You crack me up. Rand Derangement Syndrome at its most predictable.

Suppose there was a senior government advisor who was not only a Roman Catholic himself, he had studied for years under a Catholic leader known for his intransigent opposition to abortion. Suppose that this advisor was named as the prime mover behind some new legislation restricting access to, yep, abortion. Would you then be able to discern a Roman Catholic influence on government, or would you declare it to be unconnected, random, out of the blue?

Quote:
As a matter of fact, we might have had universal healthcare in America had Watergate not derailed Nixon's Presidency, so I'm more likely going to credit that to the occasional spark of humanity in Nixon's soul than I would that heartless harpy.


The existence of humanity in Nixon's soul has not been proven. Not being a man of high principles, he was probably motivated by narrow political goals (trying to woo the youth vote). But the person who pitched the idea to him did have principles: Objectivist principles. I guess it would cause you physical pain to acknowledge that?


Ayn Rand stood against corporatism, subsidies, bailouts, protective tariffs, regulations intended to stifle competition, corporate welfare of any kind. She defended equal rights of women and every kind of minority. She called for the abolition of all "sodomy laws" which criminalized homosexuality and other consensual adult behavior. (How many other public figures were taking this stand in the '60s?) She opposed the Vietnam War, as a senseless waste of lives and resources. And yes, she was an outspoken opponent of the military draft, at a time when that position was associated chiefly with the sort of people no GOP politician would give the time of day.

Ayn Rand wrote:
Of all the statist violations of individual rights in a mixed economy, the military draft is the worst. It is an abrogation of rights. It negates man’s fundamental right—the right to life—and establishes the fundamental principle of statism: that a man’s life belongs to the state, and the state may claim it by compelling him to sacrifice it in battle. Once that principle is accepted, the rest is only a matter of time.

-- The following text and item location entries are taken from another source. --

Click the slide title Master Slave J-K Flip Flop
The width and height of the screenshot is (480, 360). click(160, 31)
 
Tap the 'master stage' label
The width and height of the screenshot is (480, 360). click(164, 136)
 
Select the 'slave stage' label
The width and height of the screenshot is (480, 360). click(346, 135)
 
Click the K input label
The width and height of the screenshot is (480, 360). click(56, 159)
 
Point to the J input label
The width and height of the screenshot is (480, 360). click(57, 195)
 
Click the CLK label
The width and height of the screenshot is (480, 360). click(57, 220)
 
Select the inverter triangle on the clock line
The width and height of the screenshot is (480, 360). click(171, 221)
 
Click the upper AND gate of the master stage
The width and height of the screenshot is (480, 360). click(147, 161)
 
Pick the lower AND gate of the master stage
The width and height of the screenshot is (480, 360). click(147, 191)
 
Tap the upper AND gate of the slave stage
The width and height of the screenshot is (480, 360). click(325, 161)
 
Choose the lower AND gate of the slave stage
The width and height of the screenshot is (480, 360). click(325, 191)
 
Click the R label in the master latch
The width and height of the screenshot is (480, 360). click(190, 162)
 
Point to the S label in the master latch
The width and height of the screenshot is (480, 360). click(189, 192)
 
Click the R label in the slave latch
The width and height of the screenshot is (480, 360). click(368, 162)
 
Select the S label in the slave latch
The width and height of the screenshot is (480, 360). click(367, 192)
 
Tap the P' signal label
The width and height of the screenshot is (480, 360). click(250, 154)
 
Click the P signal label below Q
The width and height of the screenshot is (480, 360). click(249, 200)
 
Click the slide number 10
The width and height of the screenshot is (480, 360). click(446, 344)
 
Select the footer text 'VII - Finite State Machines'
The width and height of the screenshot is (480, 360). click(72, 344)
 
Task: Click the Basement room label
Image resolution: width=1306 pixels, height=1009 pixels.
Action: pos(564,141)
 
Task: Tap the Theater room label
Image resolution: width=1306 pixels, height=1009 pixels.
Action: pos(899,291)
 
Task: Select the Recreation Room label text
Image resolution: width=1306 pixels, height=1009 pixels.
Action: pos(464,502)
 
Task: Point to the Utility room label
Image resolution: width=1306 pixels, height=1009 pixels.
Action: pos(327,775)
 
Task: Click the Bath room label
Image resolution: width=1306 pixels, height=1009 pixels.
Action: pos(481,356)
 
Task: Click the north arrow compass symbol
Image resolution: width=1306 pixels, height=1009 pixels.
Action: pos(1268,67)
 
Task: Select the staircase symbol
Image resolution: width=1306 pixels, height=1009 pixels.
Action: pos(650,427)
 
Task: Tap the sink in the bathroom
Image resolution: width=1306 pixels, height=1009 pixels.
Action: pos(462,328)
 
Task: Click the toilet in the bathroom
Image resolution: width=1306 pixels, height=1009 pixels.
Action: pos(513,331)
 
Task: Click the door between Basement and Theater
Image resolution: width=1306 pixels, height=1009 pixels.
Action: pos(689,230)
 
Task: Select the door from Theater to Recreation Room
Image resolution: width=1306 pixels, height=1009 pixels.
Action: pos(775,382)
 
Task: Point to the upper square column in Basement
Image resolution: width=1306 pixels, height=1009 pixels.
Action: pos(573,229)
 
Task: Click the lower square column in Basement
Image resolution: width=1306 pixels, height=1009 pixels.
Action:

If the state may force a man to risk death or hideous maiming and crippling, in a war declared at the state’s discretion, for a cause he may neither approve of nor even understand, if his consent is not required to send him into unspeakable martyrdom—then, in principle, all rights are negated in that state, and its government is not man’s protector any longer. What else is there left to protect?


None of these was a random opinion. They all follow logically from the Objectivist tenet that individual rights are the foundation of a civilized society.

No wonder you hate Ayn Rand so much that you feel compelled to snarl incoherent insults at the very mention of her name.


Okay, Nixon had ended the draft to court the youth vote. Happy? I'm still not going to give her minion credit.
As for Rand's support for ending sodomy laws and ending the Vietnam War - good for her. Shows you a stopped clock is right twice a day.